# PAGE EXCERPT:
_ _ _ _
At this juncture, here is what we do know.  The proposed Regulations under 19 NYCRR, Chapter IV, Part 146, were issued in February 2021 and at this writing have not been finalized.  The regulations created new requirements for certain exempt organizations, which are effective January 1, 2021.

First, the Annual Financial Reports (CHAR 500) which is required to be filed with the Attorney General’s office for organizations that are already registered with the Attorney General, solicit in the state and are registered under Article 7A, or are DUAL files and receive total revenue and support of over $250,000, will also require that the Annual Financial Report (CHAR 500) be filed with the New York Department of State.

Second, certain IRC Section 501(c)(3) organizations that make certain in-kind donations over $10,000 within a six-month period to IRC Section 501(c)(4) social welfare organizations that engage in NYS-specific lobbying activities, will be required to file a Funding Disclosure Report. The Department of State will publish these reports subject to certain restrictions whenever the in kind donation is inconsistent with the filer’s charitable purposes. 

Third, any IRC Section 501 (c) (4) organization that has issue-based advocacy spending (also known as covered communications) in an aggregate amount or fair market value exceeding $10,000 in a calendar year are required to file a Financial Disclosure Report with New York State Department of State. The Department of State will publish these reports subject to certain restrictions whenever the in kind donation is inconsistent with the filer’s charitable purposes. The names and addresses of the donors will not be published.

Due Dates, Filing Fees and How to File  

Annual Financial Reports (CHAR 500) are due to the Department of State at the same time they are due to the NYS Charities Bureau, on the 15th day of the 5th month after the close of the filing organization’s fiscal year.  At this juncture, it is unclear whether an extension will be granted or to what extent there may be coordination between the two NYS Offices.
_ _ _ _
# PROVIDED DATA:
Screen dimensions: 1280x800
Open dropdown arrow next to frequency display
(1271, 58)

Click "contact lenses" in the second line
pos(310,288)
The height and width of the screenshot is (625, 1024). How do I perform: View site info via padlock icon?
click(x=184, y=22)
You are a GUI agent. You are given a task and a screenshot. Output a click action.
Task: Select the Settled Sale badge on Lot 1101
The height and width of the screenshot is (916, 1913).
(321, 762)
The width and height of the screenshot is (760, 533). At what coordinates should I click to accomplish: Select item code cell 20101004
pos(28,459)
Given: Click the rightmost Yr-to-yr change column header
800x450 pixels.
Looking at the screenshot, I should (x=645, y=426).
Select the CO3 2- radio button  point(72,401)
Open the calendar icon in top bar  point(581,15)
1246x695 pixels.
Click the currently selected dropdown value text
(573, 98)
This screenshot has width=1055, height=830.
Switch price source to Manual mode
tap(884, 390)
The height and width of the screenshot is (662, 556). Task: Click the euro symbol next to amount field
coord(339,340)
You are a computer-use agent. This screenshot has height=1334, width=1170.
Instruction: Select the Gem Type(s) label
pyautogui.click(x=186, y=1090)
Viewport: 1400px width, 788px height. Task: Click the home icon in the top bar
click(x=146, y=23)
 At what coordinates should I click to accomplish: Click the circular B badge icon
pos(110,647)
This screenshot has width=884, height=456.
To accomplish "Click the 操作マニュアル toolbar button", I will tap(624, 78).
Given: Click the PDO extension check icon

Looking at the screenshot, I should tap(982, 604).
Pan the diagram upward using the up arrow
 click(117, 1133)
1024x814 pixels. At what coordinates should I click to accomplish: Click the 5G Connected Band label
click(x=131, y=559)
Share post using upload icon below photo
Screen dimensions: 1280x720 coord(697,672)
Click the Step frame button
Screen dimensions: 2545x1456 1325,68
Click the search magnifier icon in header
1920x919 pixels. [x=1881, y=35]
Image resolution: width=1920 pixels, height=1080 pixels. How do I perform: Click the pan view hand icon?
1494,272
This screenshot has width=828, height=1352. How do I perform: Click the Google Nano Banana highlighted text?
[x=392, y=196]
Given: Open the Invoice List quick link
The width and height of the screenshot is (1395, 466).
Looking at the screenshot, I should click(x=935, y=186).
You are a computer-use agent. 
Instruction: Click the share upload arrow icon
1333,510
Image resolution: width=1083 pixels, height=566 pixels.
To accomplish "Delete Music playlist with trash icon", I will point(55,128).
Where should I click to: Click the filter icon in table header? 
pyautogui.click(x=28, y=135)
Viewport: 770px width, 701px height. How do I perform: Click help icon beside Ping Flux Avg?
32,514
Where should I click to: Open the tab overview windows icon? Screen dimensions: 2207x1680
_ _ _ _
# SET EXERCISE A:
In the excerpt on New York filing rules, reproduce the passage word for word, beginning at the words "At this juncture, here" and stopping after "January 1, 2021.".
# SET EXERCISE B:
According to the excerpt on New York filing rules, when are Annual Financial Reports (CHAR 500) due to the Department of State?

# TASK RESPONSE A:
At this juncture, here is what we do know.  The proposed Regulations under 19 NYCRR, Chapter IV, Part 146, were issued in February 2021 and at this writing have not been finalized.  The regulations created new requirements for certain exempt organizations, which are effective January 1, 2021.

# TASK RESPONSE B:
On the 15th day of the 5th month after the close of the filing organization's fiscal year, the same time they are due to the NYS Charities Bureau.